One gene that plays a key role in early cortical development may drive autism, a new study suggests.
Autism — which scientists and healthcare professionals often refer to as autism spectrum disorder (ASD) — is different for different individuals, and its traits usually become visible in childhood.
Specialists consider autism to be a "developmental disorder," and autistic individuals may have different experiences in terms of relating to other people; they may learn differently and engage in repetitive movement.
For some people, these traits are not an obstacle in their day-to-day life. Others may find these or aspects of these traits unhelpful, or that they cause difficulties in terms of engaging with people around them.
In these situations, healthcare professionals may advise on different ways of coping or strategies for self-development. These may include participating in cognitive behavioral therapy (CBT), behavioral management therapy, or social skills training. Others may suggest taking some medication, such as antidepressants or anti-anxiety drugs, where appropriate.
According to the World Health Organization (WHO), about 1 in every 160 children around the world is autistic. Despite this, scientists are still unsure exactly what factors drive the development of autistic traits.
A new study from the University of North Carolina (UNC) School of Medicine in Chapel Hill, suggests that a genetic mutation that drives features of the early development of the cerebral cortex may play a key role in autism.
The scientists conducted their research in mouse models and also assessed genetic information collected from humans. The authors present their findings in a study paper that appears in the journal Neuron.
"[The new] finding suggests that ASD can be caused by disruptions occurring very early on when the cerebral cortex is just beginning to construct itself."
Senior author Prof. Eva Anton
A gene key to early brain development
The research team focused on the cerebral cortex because, in humans, this part of the brain regulates higher-order functions, such as speech, consciousness, and memory.
Scientists are yet to learn exactly how the cerebral cortex develops, but they do know that a type of precursor cells — which later differentiate, becoming specialized cells — called radial glial cells are key to early cortical development.
These cells form at the base of the cortex in a particular "design" that researchers refer to as a "tiled pattern." Each radial glial cell in part then generates a "basal process" — a stem-like emanation that acts as a "scaffold" and helps new neurons (brain cells) to organize and slot into their assigned positions.
In their new animal study, the UNC researchers found that a gene called Memo1 disrupts the pattern of the radial glial cells, their basal processes, and the whole initial organization of new brain cells.
The team explains that previous studies have found that mutations in MEMO1 in humans sometimes have associations with autism. However, it remained unclear whether or how that mutation might contribute to the development of autism.
For their current research, Prof. Anton and colleagues decided to work with mice, in which they deleted the Memo1 gene in an early phase of cortical development. The team wanted to find out what effect if any, this would have on the brain.

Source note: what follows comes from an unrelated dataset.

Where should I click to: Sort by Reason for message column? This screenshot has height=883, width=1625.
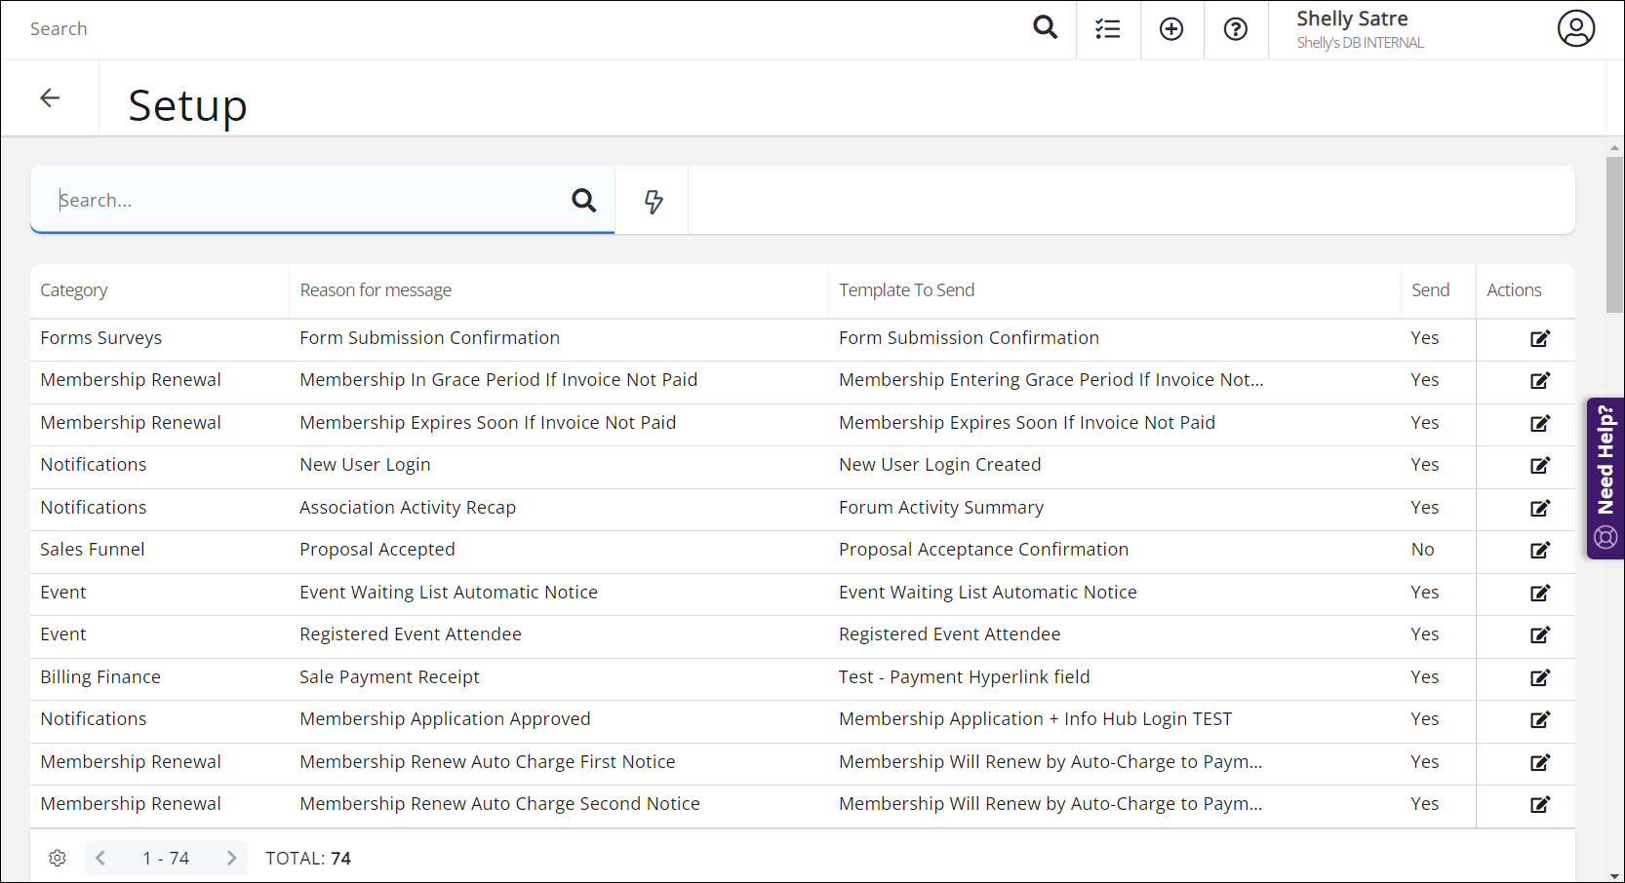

After doing this, the researchers noted disruptions of the radial glial cells, whose pattern, they say, would typically remain stabilized by the action of the Memo1 protein, encoded by the gene of the same name.
Without it, the scaffolding that emanated from the radial glial cells branched out excessively and altered the tiling of the radial glial cells themselves. This resulted in the disorganization of new brain cells, some of which slotted into the wrong positions entirely.
Genetic mutations in humans
Prof. Anton and team note that a similar type of neural cell disorganization is present in the brains of some autistic children, according to existing studies.
Based on the clues offered by their findings in rodents and by previous human studies, the researchers then went on to analyze mutations of the MEMO1 gene in autistic people who presented characteristic behaviors and also experienced intellectual disabilities.
In doing so, the team found out that a mutation of this gene in humans encoded a shortened form of the MEMO1 protein, which, as the authors put it in their paper, "results in functional loss of MEMO1" and impacts the development of radial glial cells.
Moreover, when the investigators looked at the engineered mice once more, they noted that the knockdown rodents displayed certain behaviors — lack of interest in exploring, for instance — consistent with some behaviors typical of autism.
"For disorders of brain development, such as ASD, it is important to understand the origins of the problem, even if we are still far away from being able to correct developmental disruptions occurring in utero," says Prof. Anton.
"We need this foundational knowledge if we are to truly get to the root causes of these conditions and eventually develop better diagnostic or therapeutic strategies," she continues.
Such findings may, in the future, lead to better treatment options for individuals in whom certain features of autism lead to disability or behavioral issues. However, autistic advocates continue to urge scientists not to regard autism, on the whole, as a medical condition or a problem that needs solving.
"Healthcare disparities need to be remedied and beneficial therapies made more widely available; however, the use of scientifically unproven treatments and those that focus on normalization rather than teaching useful skills should be discouraged," warn the Autistic Self Advocacy Network.